The Tribal Supreme Court Project is part of the Tribal Sovereignty Protection Initiative and was formed in 2001 in response to a series of negative decisions affecting tribal sovereignty in the mid-1990s, according to Guest.
“We had a winning percentage from 2001 to 2005 but now we’re back to a situation where we are zero for five,” he said.
There is a concern that certain justices have an agenda in Indian law cases, he added, noting that Chief Justice John Roberts Jr. has been quoted as asking what is so special about Indian tribes and their relationship to the United States.
“If this Court grants review, it appears to not only look to decide the case in front of it, but to extend any ruling to future cases,” said Guest.
His concern gets some support from a 2009 empirical study done by Matthew Fletcher of Michigan State University College of Law: “Factbound and Splitless: Certiorari and Indian Law.” From 1959, considered the beginning of the modern era of federal Indian law, to 1987, when the Supreme Court decided the major Indian gaming case, California v. Cabazon Band of Mission Indians, reported Fletcher, Indians and Indian tribes won nearly 60 percent of federal Indian law cases decided by the Supreme Court. But since Cabazon, tribal interests have lost more than 75 percent of their cases.
Fletcher, who studied more than 160 cert petitions filed between 1986 and 1994, concluded that the Court’s certiorari process itself is a barrier to justice for tribes and individual Indians. Cert pool memos by the Court’s law clerks showed, he reported, that clerks overstate the merits and importance of petitions filed by states against tribal interests, while understating the merits and importance of tribal petitions.

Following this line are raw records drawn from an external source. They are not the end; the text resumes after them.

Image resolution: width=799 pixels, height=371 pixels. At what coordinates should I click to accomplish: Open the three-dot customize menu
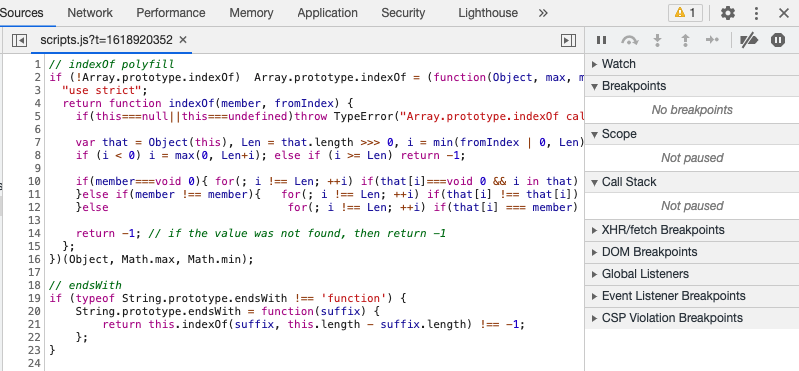pyautogui.click(x=757, y=13)
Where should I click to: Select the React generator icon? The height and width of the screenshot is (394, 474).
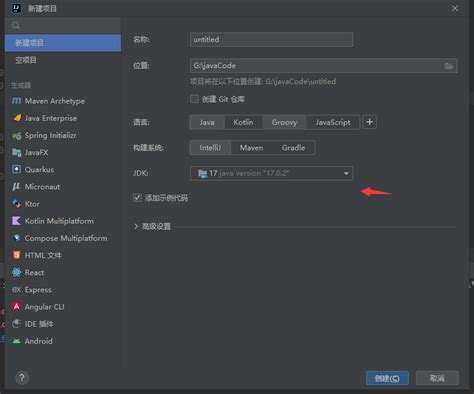coord(16,272)
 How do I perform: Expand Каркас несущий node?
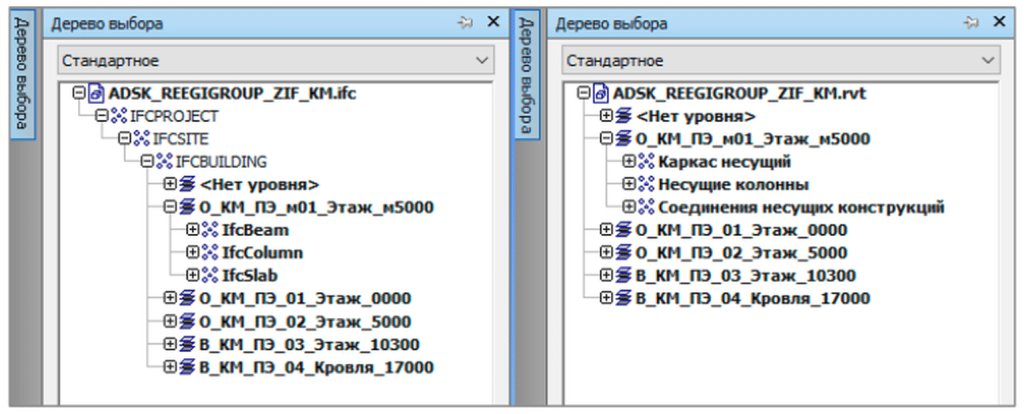tap(630, 162)
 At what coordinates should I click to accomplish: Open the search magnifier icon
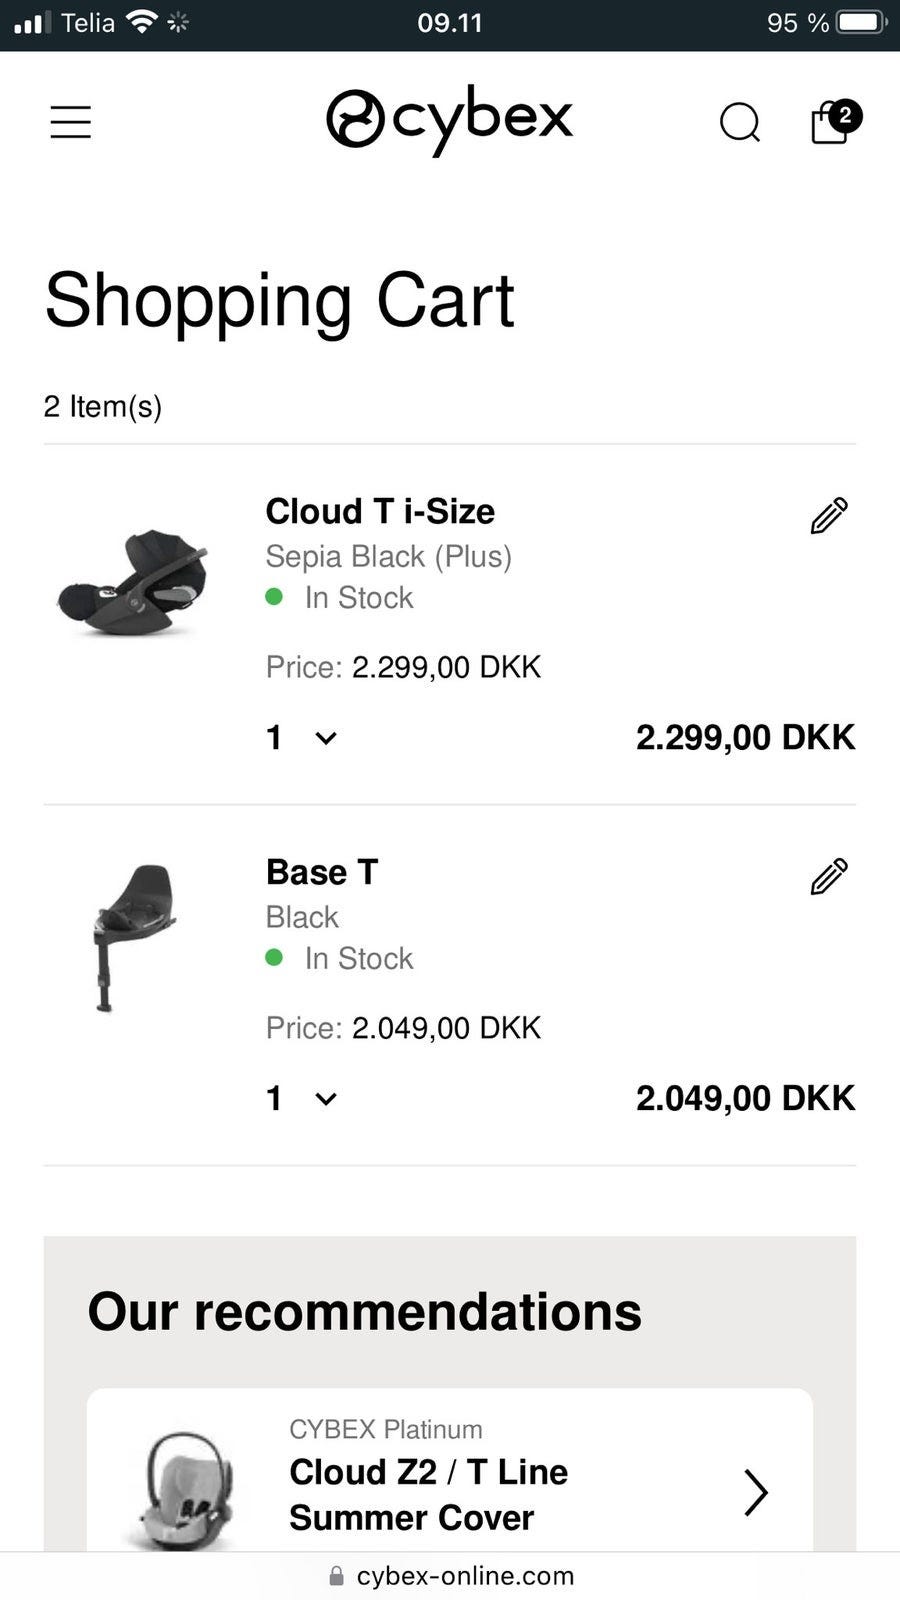(740, 123)
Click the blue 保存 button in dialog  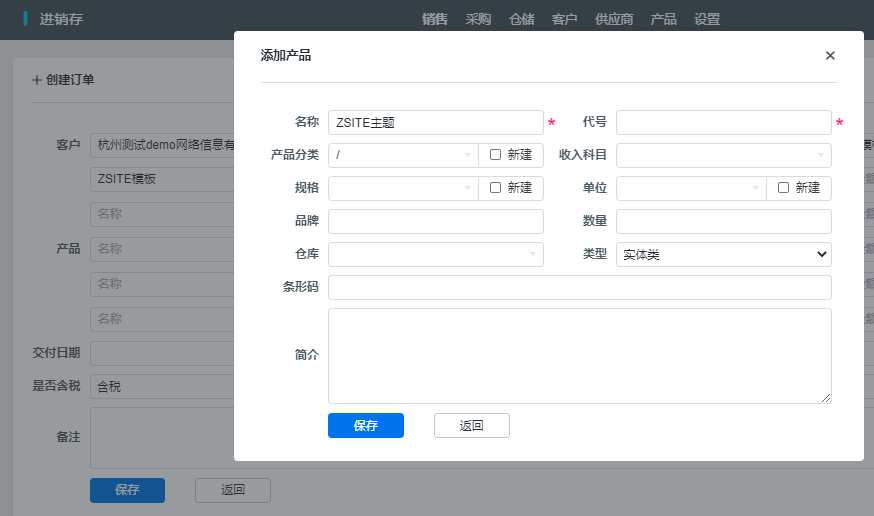click(365, 425)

“Tribal petitions, often involving the interpretation of Indian treaties or complicated and narrow common law questions of federal Indian law, are readily deemed ‘factbound’ and ‘splitless,'” explained Fletcher. “Conversely, the cert pool values and perhaps better understands the interests of state and state agency petitions, as well as the way the pool’s audience (the Court) understands and values the interests of states. Thus, the pool’s recommendations favor states and state agencies far more. The result, frankly, is that tribal petitions on a question will almost never be favored, whereas state petitions on the same question will often be favored.”

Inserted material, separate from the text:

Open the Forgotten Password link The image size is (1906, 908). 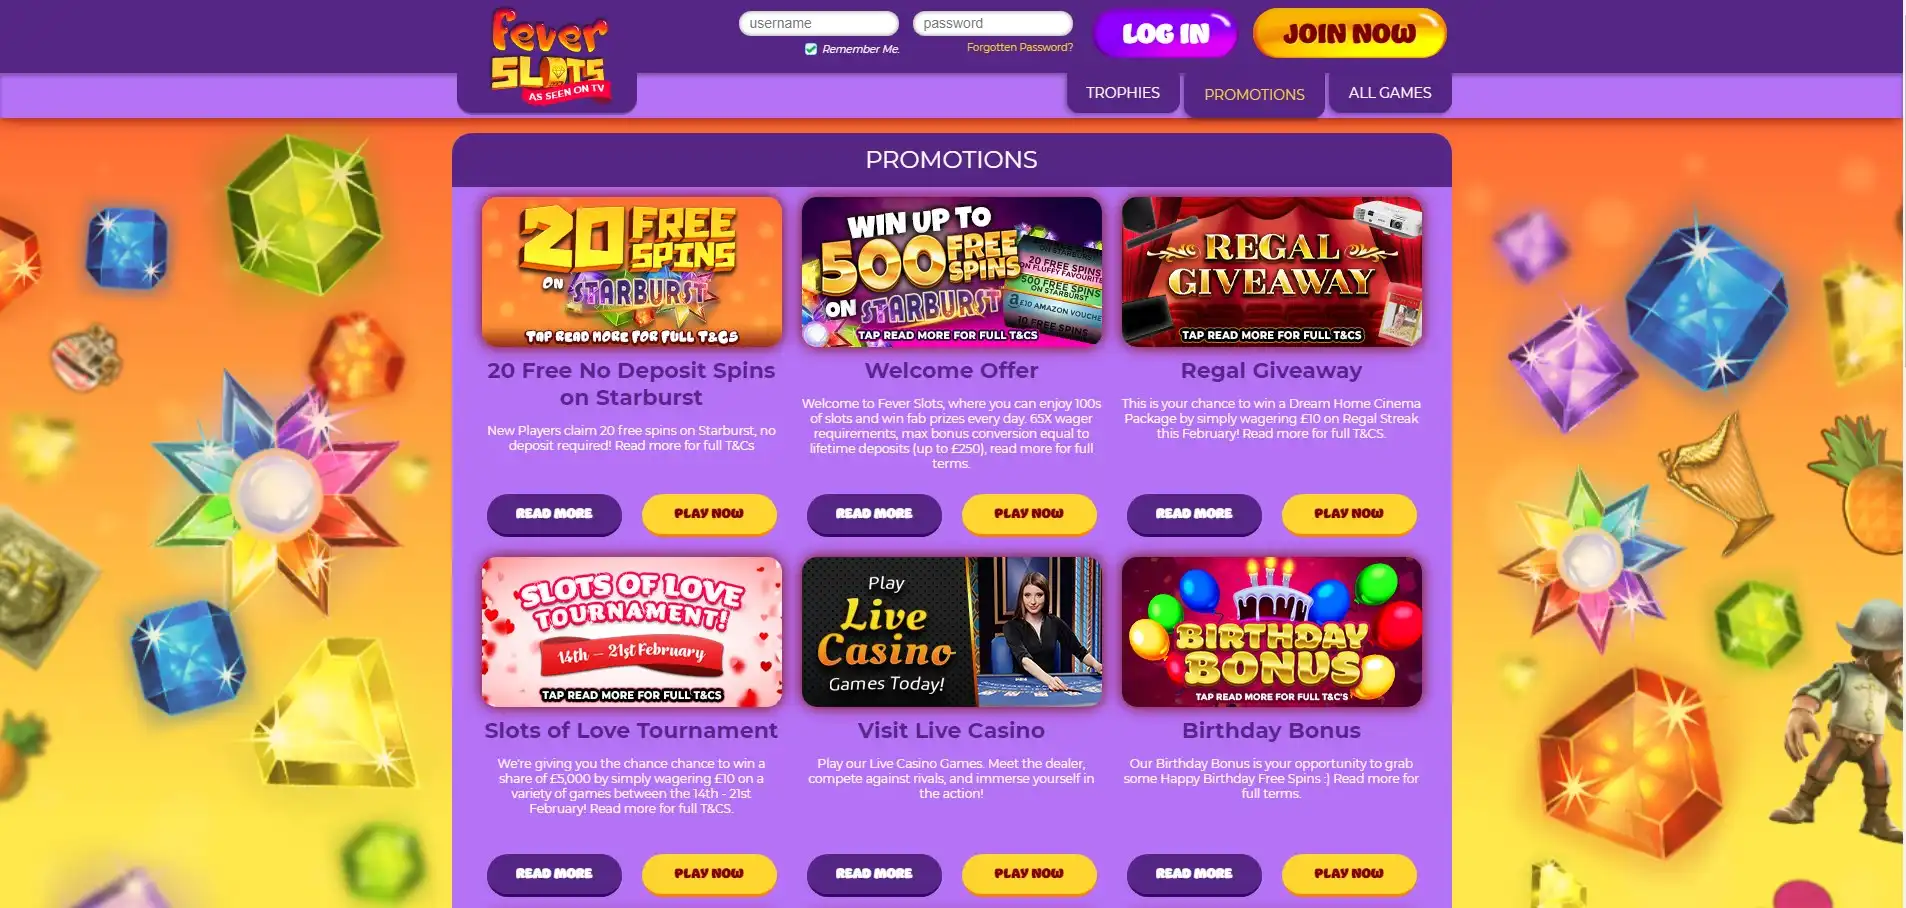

Fletcher concluded, “While the admonition that tribal interests should do their very best to avoid the Supreme Court is not new, the findings of this study also demonstrate with increased force and clarity that Supreme Court adjudication is an extraordinarily hazardous process for tribal interests.”
The Tribal Supreme Court Project, which tracks Indian law-related petitions in the high court, reports that 11 petitions for certiorari have been denied this term and five are pending.
The lack of grants this term is “a little unusual because generally speaking, an Indian law case or two does get granted every term,” said Guest. “There were no grants in the 2007 term, I believe, but three in the following term.”
The Court on Monday denied review in Rosenberg v. Hualapai Indian Nation. Steven Rosenberg had sought review of a state appellate court’s dismissal of his lawsuit against the Hualapai River Runners, a tribally-owned, whitewater rafting business, for injuries suffered during a rafting accident.
The tribal project is watching closely two pending petitions, one filed by the United States in U.S. v. Tohono O’Odham Nation, and another, Wolfchild v. U.S.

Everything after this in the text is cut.